Roughly 17% of all pediatric neck masses are
abnormalities related to branchial clefts2.
These are typical congenital lesions that are typically identified in the early
years of life in children3. A cyst,
sinus, or fistula may occur as a result of a branchial apparatus failing to
involutate4. Less than 1% of
branchial anomalies are fourth branchial arch anomalies, which primarily affect
the left side and manifest as suppurative thyroiditis or recurrent neck
infections5.
Cysts with a fourth branchial cleft parallel to the
recurrent laryngeal nerve are extremely rare. Like third branchial cleft
sinuses, they are most frequently found on the left side (80%), and they
typically form a sinus that extends from the apex of the piriform sinus.
However, instead of passing superiorly to reach the anterior left upper thyroid
lobe, they travel inferiorly. Cysts can occur anywhere in the neck, all the way
down to the mediastinum, but they are typically found next to the thyroid gland.
It is challenging to differentiate radiologically between anomalies involving
the third and fourth branchial clefts due to their close closeness. The link
between the sinus tract and the superior laryngeal nerve needs to be surgically
identified in order to provide an appropriate diagnosis.
CASE PRESENTATION
We report the case of a 6-year-old girl, presenting
for 2 years with a left cervical latero tumor fistulized at the skin, treated
with antibiotics (amoxicilin and clavulanic acid) with a recurrent history of
infections and abscesses of the neck, 2 biopsies were made which were not
significant. a cervical ultrasound was requested revealing the presence of
subcutaneous collection measuring17.2*15 mm with irregular, heterogeneous and
hypoechogenic contours.There were also air bubbles appearing behind the left thyroid
lobe, infront of the left thyroid cartilage when the patient was performing
Vasalva’s maneuver. Patient underwent hypopharyngoscopy revealing the presence
of an orifice of the sinus was found in the left piriform fossa (Figure 1).
Figure
1. Orifice of the fistula in the left
piriform fossa in endoscopic view.
The Cervicotomy revealed a sinus located between the
common carotid artery and the internal jugular vein.
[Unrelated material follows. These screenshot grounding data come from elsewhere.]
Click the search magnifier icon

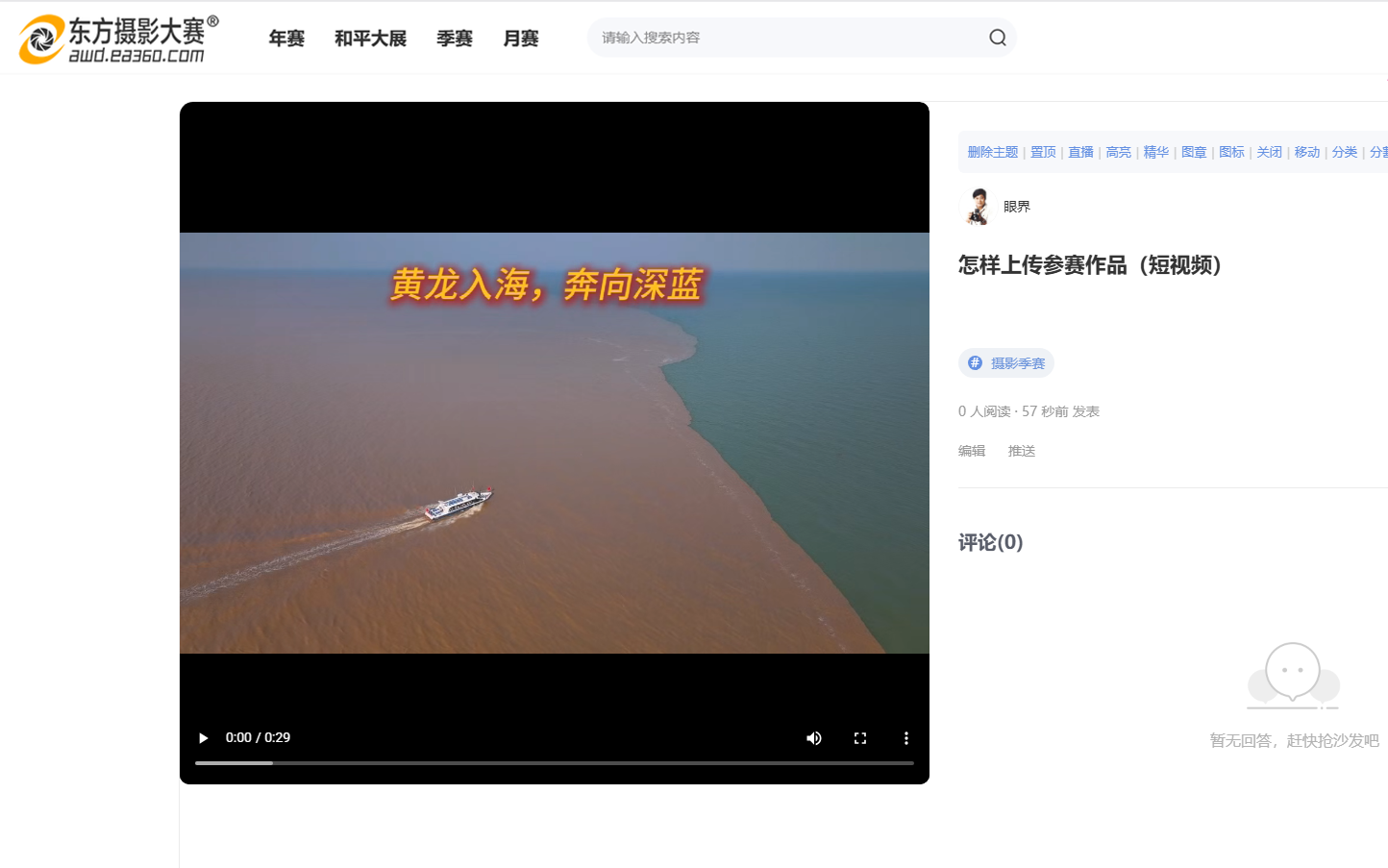(997, 37)
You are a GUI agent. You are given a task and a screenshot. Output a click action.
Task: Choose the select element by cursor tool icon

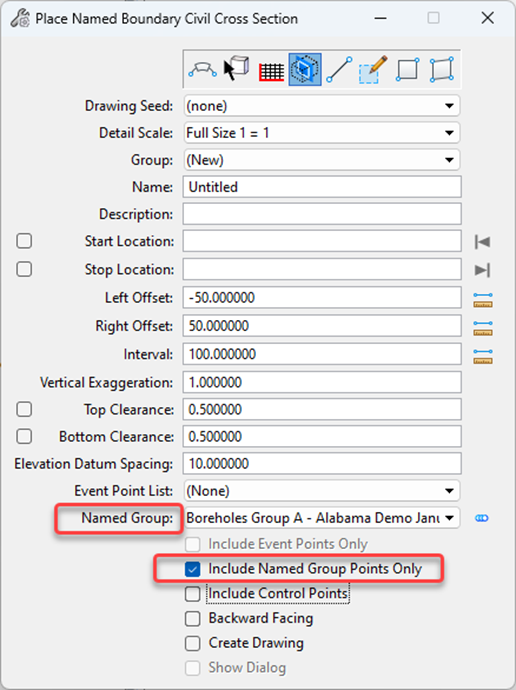(x=237, y=69)
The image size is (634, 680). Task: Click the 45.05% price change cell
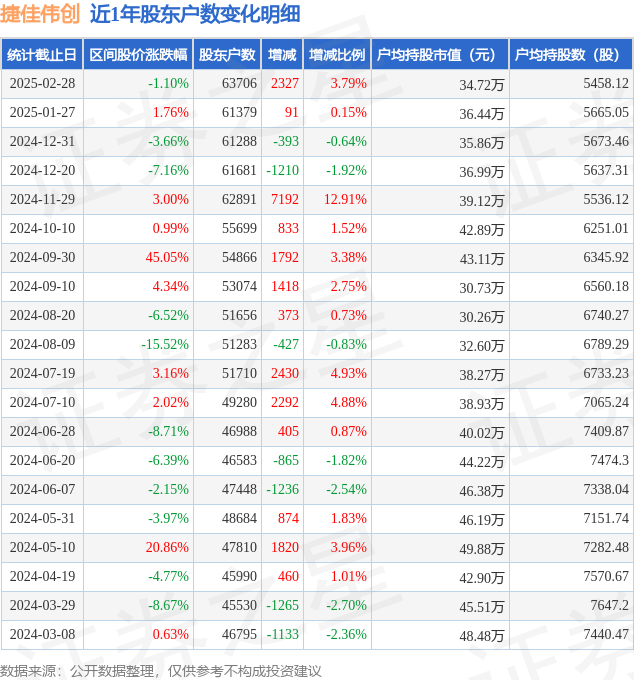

The sinus had pus inside (Figure 2). It was resected and 3.0
absorbable sutures were placed at each end of the sinus. A fragment of
sternocleidomastoid muscle was interposed to ensure complete closure of the
sinus, before closing the planes over a drainage tube. The drainage tube was
removed after 2 days. There were no postoperative events. No suppurative events
or neck infections were noted 6 months after the operation.
DISCUSSION
The branchial arches are the source of certain unique
neck structures. The superior parathyroid glands, the laryngeal cartilages, the
pharyngeal and laryngeal constrictor muscles, the superior laryngeal nerve, the
left thoracic aorta, the proximal right subclavian artery, and the final
branchial body that forms the thyroid's parafollicular cells are all descended
from the fourth branchial arch. The neck structure is altered when the
pharyngobranchial duct and fourth branchial cleft are not completely obliterated6.
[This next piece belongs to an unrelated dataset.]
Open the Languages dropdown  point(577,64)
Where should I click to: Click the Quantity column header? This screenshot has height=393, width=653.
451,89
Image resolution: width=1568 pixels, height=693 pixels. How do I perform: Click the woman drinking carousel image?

Fourth branchial cleft sinuses are a rare condition
with a left side predominance that were initially described by Sandborn and
Shafer in 19727,8. In 105 individuals
who underwent surgery to address branchial anomalies, Li et al. found that 3.7%
of them had fourth branchial cleft anomalies9.
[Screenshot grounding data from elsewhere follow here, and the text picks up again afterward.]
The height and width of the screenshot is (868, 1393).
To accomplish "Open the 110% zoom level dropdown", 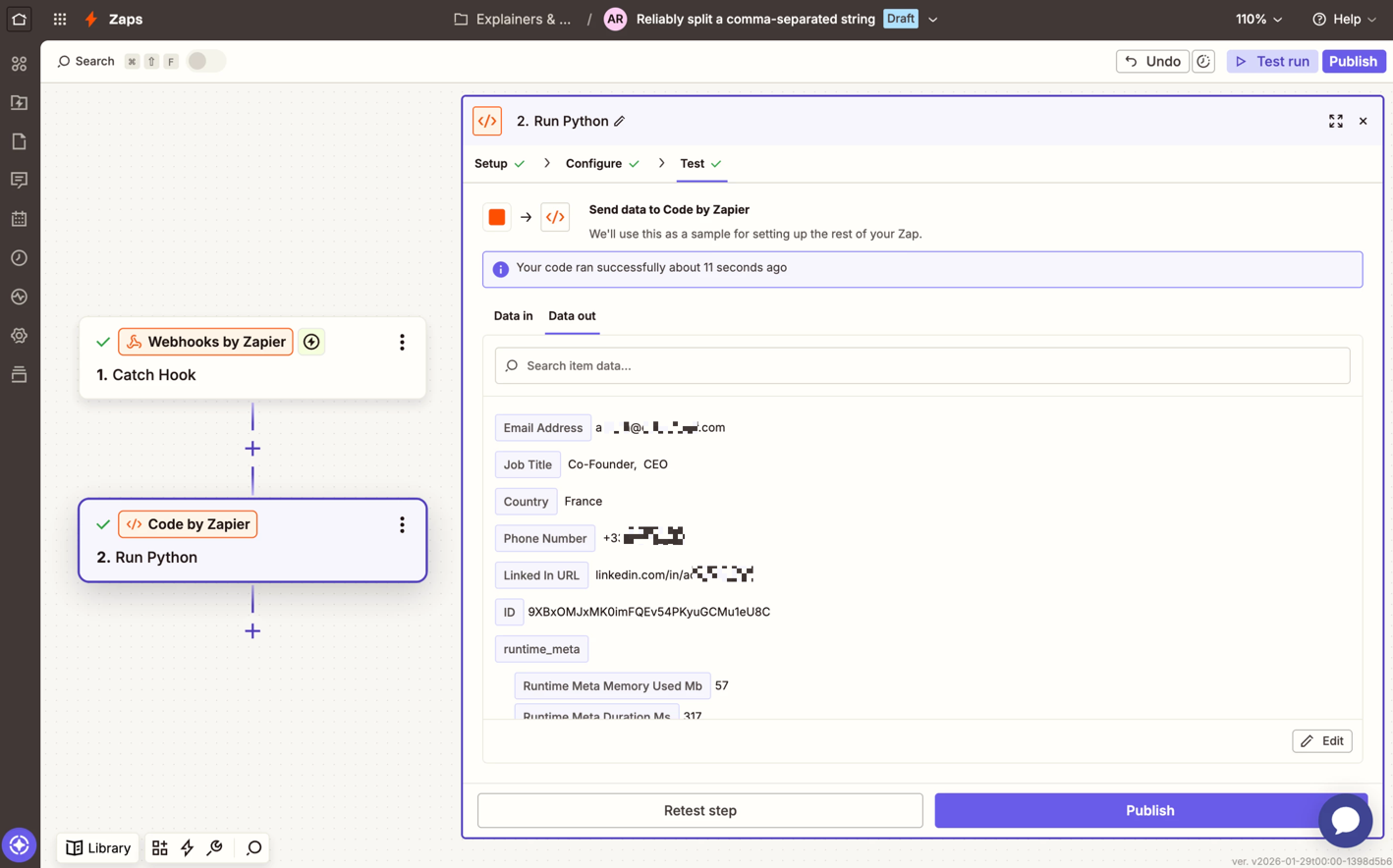I will (x=1258, y=20).
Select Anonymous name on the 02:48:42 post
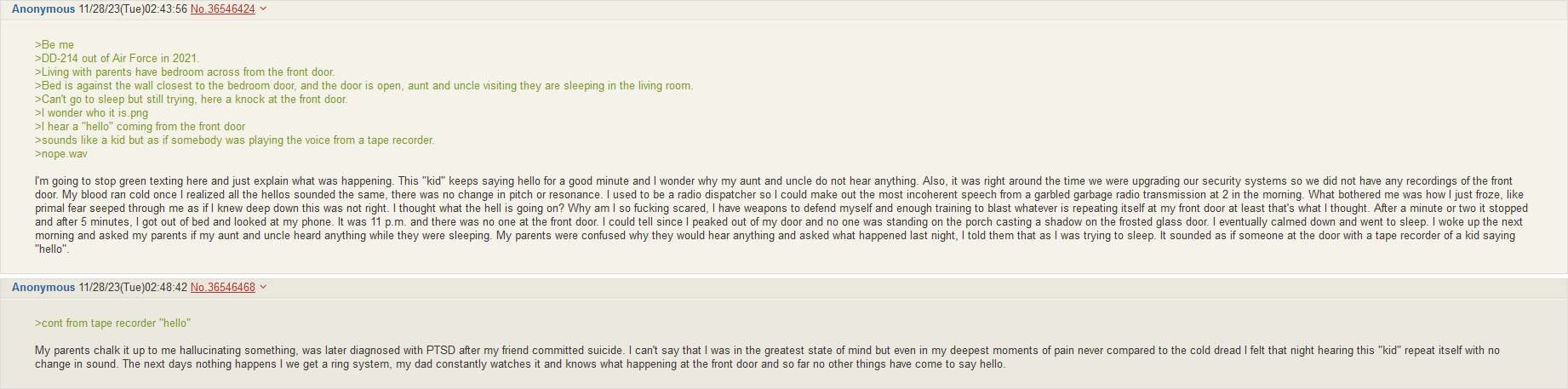1568x389 pixels. coord(43,288)
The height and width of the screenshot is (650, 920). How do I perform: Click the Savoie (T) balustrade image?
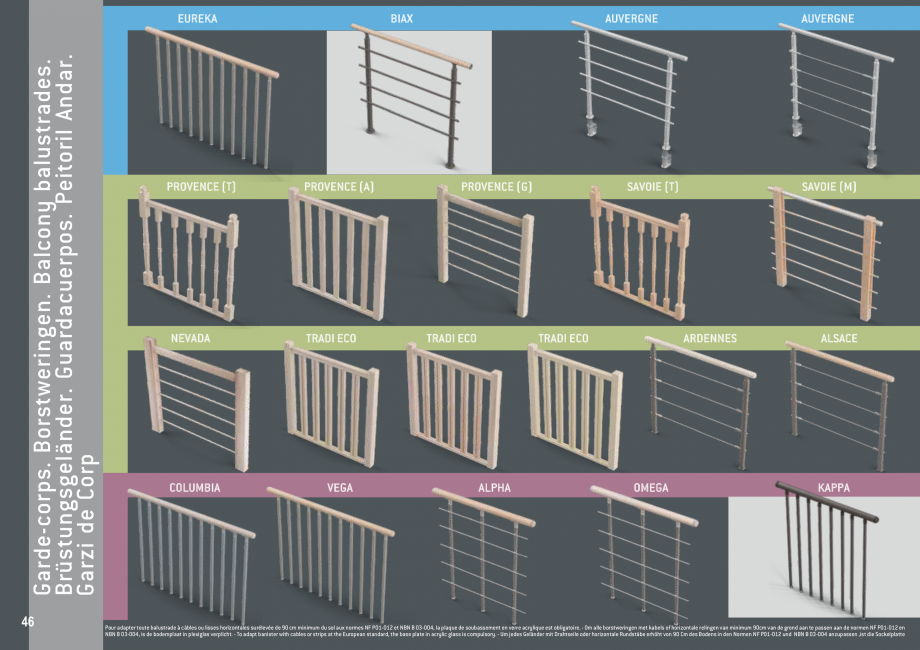point(640,250)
In the pediatric population, they result in deep neck infections10. The 3-year-old child's left side had the
suppurative mass in the instance that was being presented.
Thirty percent of congenital neck masses are branchial
cleft anomalies, of which only two percent are fourth branchial cleft
anomalies, an incredibly unusual occurrence. Anomalies resulting in a fourth
branchial cleft typically show up as cysts in adults and as sinuses or fistulas
in children. The tip of the piriform sinus is where these laryngotracheal sinus
tracts start, and they extend inferiorly to leave the throat through the
lateral cricothyroid membrane. After that, they go inferiorly and might be found
encircling the right subclavian artery or left aortic arch11. (Figure
2).
Figure
2. The predicted tract of a fourth
branchial anomaly
The clinical presentation of fourth branchial arch
abnormalities varies with age. The most frequent presenting symptoms in
neonates are dyspnea episodes12.
Cervical cutaneous fistulas appear in childhood, and these cysts later present
classically with a recurrent history of infections and neck abscesses,
typically on the left side in 93.6% of cases, the right side in 6%, and
bilaterally in 0.5% of circumstances. Clinically, infectious episodes manifest
as chronic neck edema. They can also affect the thyroid lobe on the ipsilateral
side of the cyst, resulting in acute suppurative thyroiditis. When these signs
are observed in the neck, subacute de Quervain's thyroiditis, Hashimoto's
thyroiditis, or bleeding from a thyroid nodule should be considered as differential
diagnoses6. 19% of cases of
congenital abnormalities of the fourth branchial arch were found to be
associated with bacterial superinfections as a result of the hypopharynx's
retrograde transmission of flora, which includes anaerobic bacteria like
Eikonella corrodens, Citrobacter, and Proteus as well as a variety of aerobic
microorganisms like Streptococcus, Staphylococcus, Haemophilus, and Escherichia
coli. The review of 526 cases revealed this information13.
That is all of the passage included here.